On Evolve creating too many obsolete commits

Colin Caughie c.caughie at gmail.com
Mon May 5 12:50:16 CDT 2014


On 5/3/2014 8:02 AM, Angel Ezquerra wrote:
> On Fri, May 2, 2014 at 8:17 PM, Jordi Gutiérrez Hermoso
> <jordigh at octave.org> wrote:
>> On Fri, 2014-05-02 at 11:08 -0700, Pierre-Yves David wrote:
>>> The request here is not about throwing away other people content, but
>>> about organising a wall of text into something worthwhile. Please makes
>>> it a priority before any further progress on this discussion.
>> Okay, I'll try, but...
>>
>>      Il semble que la perfection soit atteinte non quand il n'y a plus
>>      rien à ajouter, mais quand il n'y a plus rien à retrancher.
>>
>> and there is still so much to remove
>>
>> - Jordi G. H.
> I wrote most of that section, including the intermeshed ramblings :-)
>
> One of the reasons why the section is a bit rambling is that as the
> days have gone by and as I've been thinking about this my mind has
> changed a bit about this subject. So please let me try to recap my
> thinking here to see if that can help clarify that section a bit? I
> don't promise this explanation will be shorter but at least I hope it
> will be clearer...
>
> My _original_ complaint was that using evolve usually results in the
> introduction of a lot of obsolete changesets. I thought that was a
> problem for several reasons but now I think that this is not a bad
> thing per se (if we ignore the potential for greatly increasing the
> repository size).

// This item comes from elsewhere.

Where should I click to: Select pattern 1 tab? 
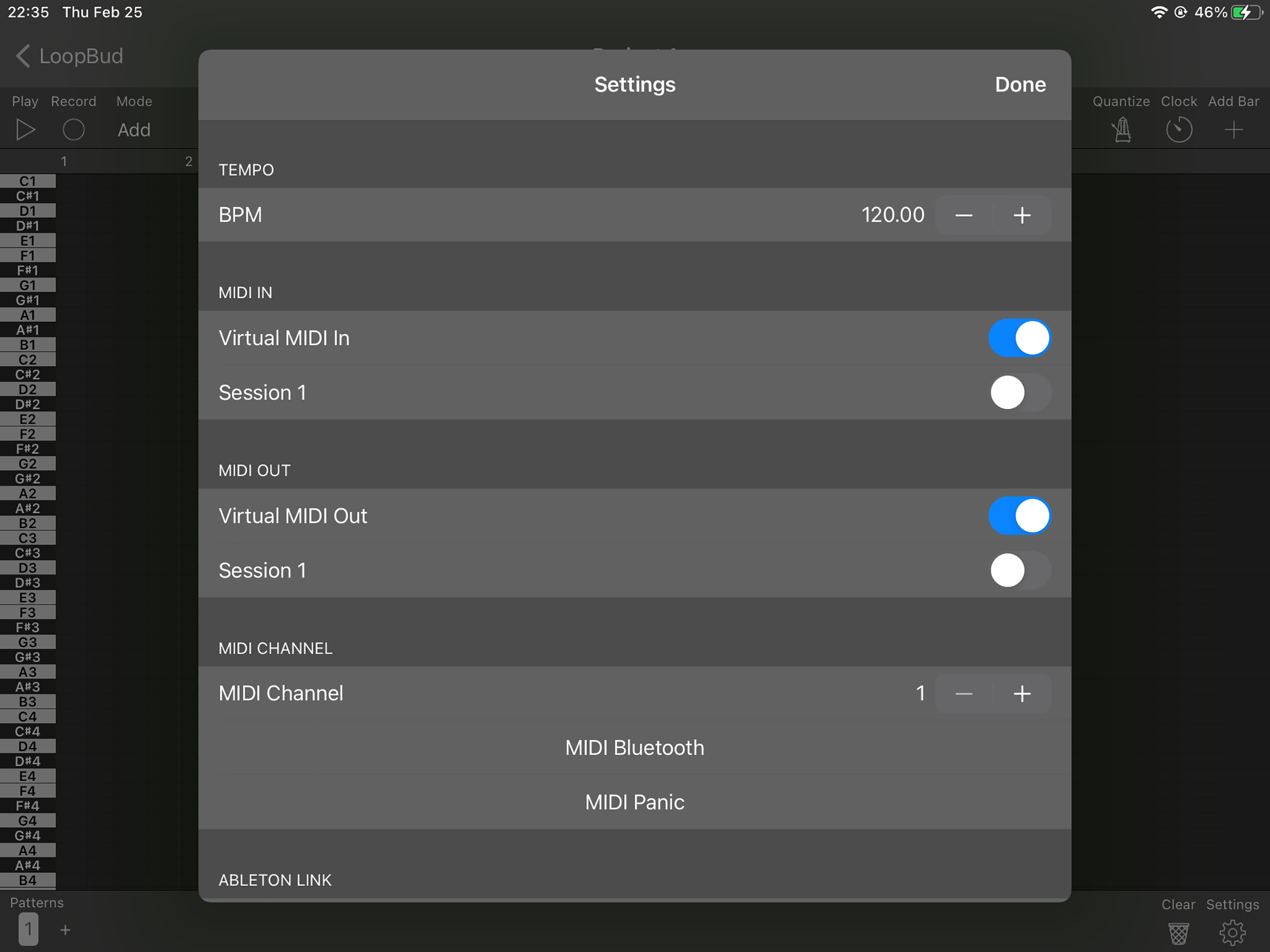coord(28,930)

The problem is not that there are too many obsolete
> revisions, but rather that the way in which they are currently
> presented to the user makes using them hard except in the simplest of
> cases.
>
> It is my understanding that keeping track of old versions of your
> revision history is not really the primary purpose of evolve (which is
> making it possible to safely share mutable history). However IMHO it
> is (or it should be) an important second objective of evolve. I
> believe that this second objective is currently not very well covered
> by evolve and that is the whole purpose of that section on the wiki.
>
> The problem is not really that there are too many obsolete revisions
> (even though that is what I originally thought). The actual problem is
> that even though evolve offers you a way to see all versions of your
> changesets, that is a solution to the wrong problem. I am not
> interested in the whole set of obsolete revisions. I am interested in
> the _states_ that the _whole repository_ went through as I edited its
> history.
>
> For example, if in order to get to a final repository state I did 3
> history editing actions such as "rebase, fold and amend" I'd like to
> be able to ask mercurial to show me the state before and after each of
> those 3 operations. The 3 history editing operations could create 20
> obsolete changesets, but I wouldn't care about those 20 obsolete
> changesets as a whole. I would care about the 3 groups of obsolete
> changesets created by each of those 3 history editing operations. It
> is as if each of those 3 groups belonged to a separate "edit branch"
> or "repository meta-revision".
>
> So my proposal is that evolve should somehow keep track of which
> history editing operation created which changesets so that they can
> later be grouped in that way. Then I could ask mercurial things such
> as "show me the state of the repo right before I did this rebase" or
> "which revisions were changed by this rebase and how?", compare the
> state of the repo with how it was before I did the last 3 history
> editing operations.
>
> A nice side effect of this would be that it could make it easier for
> collaborators to understand what changed when their revisions become
> obsolete or unstable after another users pushes successors of the
> revisions on their repo (e.g. rather than just seeing that "these
> revisions are now obsolete" I would see that "these revisions have
> been made obsolete because Pierre-Yves rebased them and then folded
> them and then amended them").
>
> How could this be done? Maybe the history editing operation could be
> saved into extra when creating the successors, or maybe the info could
> be saved as an action to revisionid table?
>
Or maybe every history editing operation could just increment some 
sequence number (assuming there's somewhere that such a thing could be 
stored), and that sequence number could be saved as metadata to each 
affected revision? This would be purely informational, so would add 
minimal complexity to the system internals but would allow clients such 
as TortoiseHg to provide visualizations the steps that the history went 
through.

Conceivably a client could even implement some kind of "undo last 
evolve" feature by pruning all of the changesets with sequence number N 
(the most recent one), and touching/resurrecting all those with sequence 
numbers of N - 1.

There are probably flaws in this idea but I thought I'd throw it out there.